Les négociations ont été suspendues au matin par la Colombienne Susana Muhamad, présidente du sommet des Nations unies,  lorsqu’elle a constaté avoir perdu le quorum des délégués, partis attraper leur avion après une nuit blanche en plénière. « C’est fini », a déclaré S. Muhamad à l’AFP, depuis la tribune où elle se congratulait avec ses équipes. Malgré l’échec des négociations cruciales sur le financement et sur un mécanisme de suivi, censé assurer que les pays remplissent leurs engagements pris il y a deux ans à Montréal pour sauver la nature.

La présidence colombienne se félicite en revanche d’avoir obtenu l’adoption de décisions dont elle avait fait sa priorité : un statut renforcé pour les peuples autochtones dans les COP biodiversité, un texte sur la reconnaissance des afrodescendants, et la mise en œuvre d’un fonds multilatéral. Ce dernier vise à partager avec les pays en développement les bénéfices réalisés par des entreprises grâce au génome numérisé de plantes et animaux de leurs territoires.

Après plus de dix heures d’âpres débats nocturnes dans la nuit du vendredi au samedi, les pays venaient enfin d’aborder le sujet le plus explosif de la conférence : comment atteindre d’ici à 2030 l’objectif de porter à 200 milliards de dollars par an les dépenses mondiales pour sauver la nature, dont trente milliards d’aides des pays riches. Pour y parvenir, la présidence colombienne présentait une feuille de route incluant la création d’un nouveau fonds pour la nature, ce que refusent les pays riches, hostiles à la multiplication des fonds multilatéraux d’aide au développement.

▬▬▬▬▬▬▬▬▬▬

▶ **SÉRIE DE TÂCHES**:
#1 D'après le texte sur la COP biodiversité, qui présidait le sommet des Nations unies ?
#2 Prolongez le texte sur la COP biodiversité à partir de sa dernière phrase.
Les lignes qui suivent n'ont aucun lien avec le texte sur la COP biodiversité.

▶ **MATÉRIEL FOURNI**:
▬▬▬▬▬▬▬▬▬▬

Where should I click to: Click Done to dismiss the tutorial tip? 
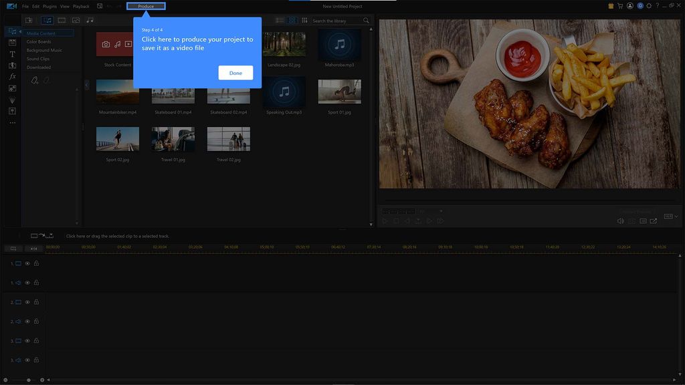pyautogui.click(x=235, y=72)
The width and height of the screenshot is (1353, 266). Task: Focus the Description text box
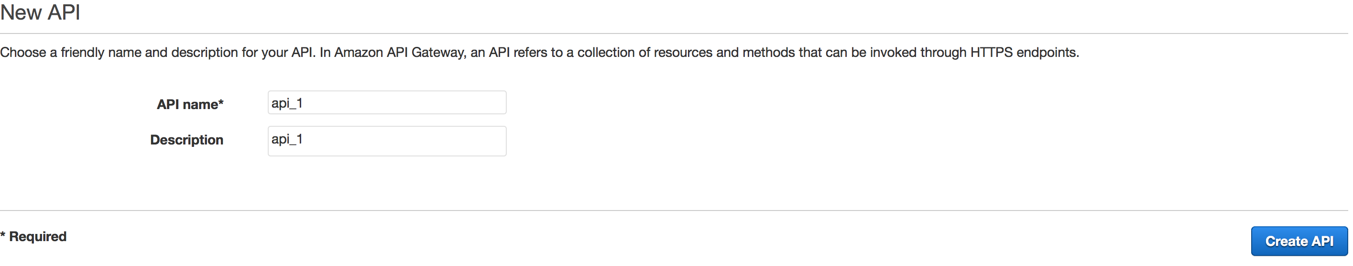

▬▬▬▬▬▬▬▬▬▬

▶ **RÉPONSES DE L'EXERCICE**:
#1 La Colombienne Susana Muhamad.

#2
Comme attendu, la prise de parole du Brésil, premier soutien de la présidence colombienne, en réponse à celles de l’Union européenne, du Japon et du Canada, a dévoilé des positions toujours aussi figées après douze jours de sommet. Le Panama a alors demandé à la présidence colombienne de vérifier le quorum. Celui-ci n’étant plus rempli, la suspension de la plénière de clôture a été annoncée.

« Bien sûr, cela rend plus faible et plus lent le potentiel » du processus onusien, censé remédier à la crise de la nature qui menace la prospérité de l’humanité, a déclaré S. Muhamad. « Le gouvernement colombien s’est beaucoup mobilisé […] le peuple colombien a tout donné, […] mais au final, cela dépend des parties et du processus de négociation », a-t-elle justifié.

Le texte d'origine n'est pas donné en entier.